Key excerpts from the 2025 Kenya Microfinance Industry Report.

  • Asset quality remains a key challenge for the Industry marked by elevated credit risks stemming from a strained macroeconomic environment, business disruptions due to anti-Finance Bill protests and weakened borrower repayment capacity – particularly among SMEs and low-income groups.
  • Continued rising costs of complying with new regulations such as the Digital Credit Providers Regulations and the Data Protection Act as well as the new NDTCs remain a challenge.
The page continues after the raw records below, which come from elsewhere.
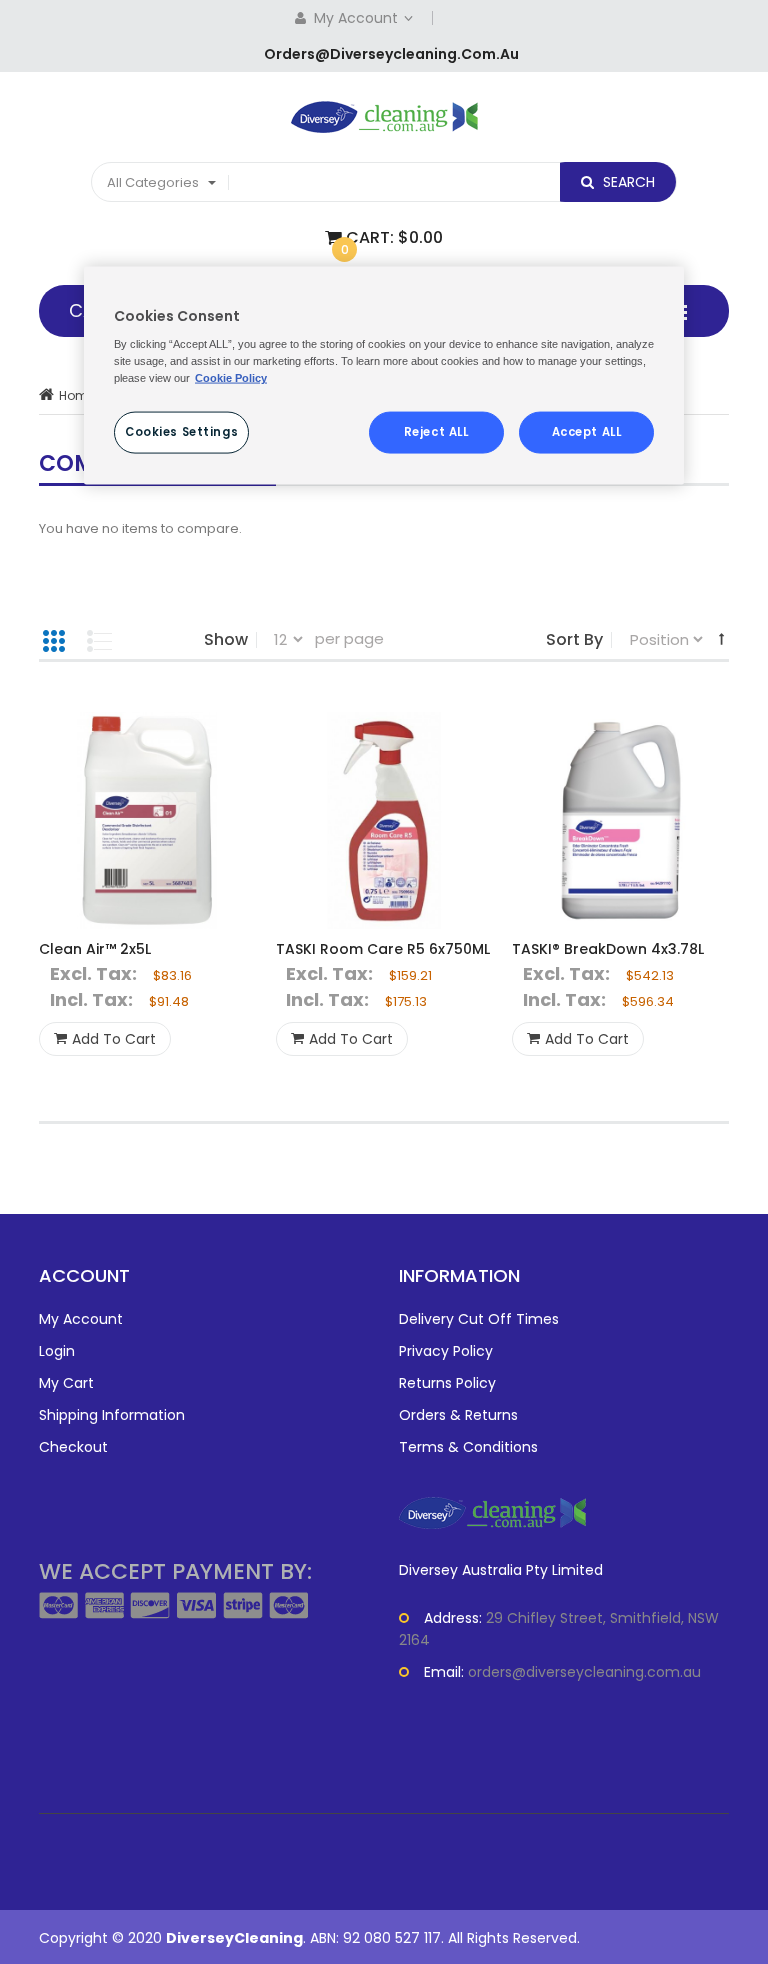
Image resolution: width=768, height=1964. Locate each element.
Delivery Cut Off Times (479, 1319)
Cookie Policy (231, 378)
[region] (384, 375)
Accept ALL (587, 432)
  • Microfinance institutions are increasingly adopting green loan products and eco-friendly practices, supported by developmental partners through training and mentorship, with a focus on sustainability areas like agriculture, energy and waste management to drive long-term community and environmental impact.
  • With 9.9% of Kenyan adults still formally financially excluded – of which 45.5% are rural youth – microfinance institutions that develop flexible, low-ticket and accessible products stand to gain significantly by expanding outreach to these underserved segments.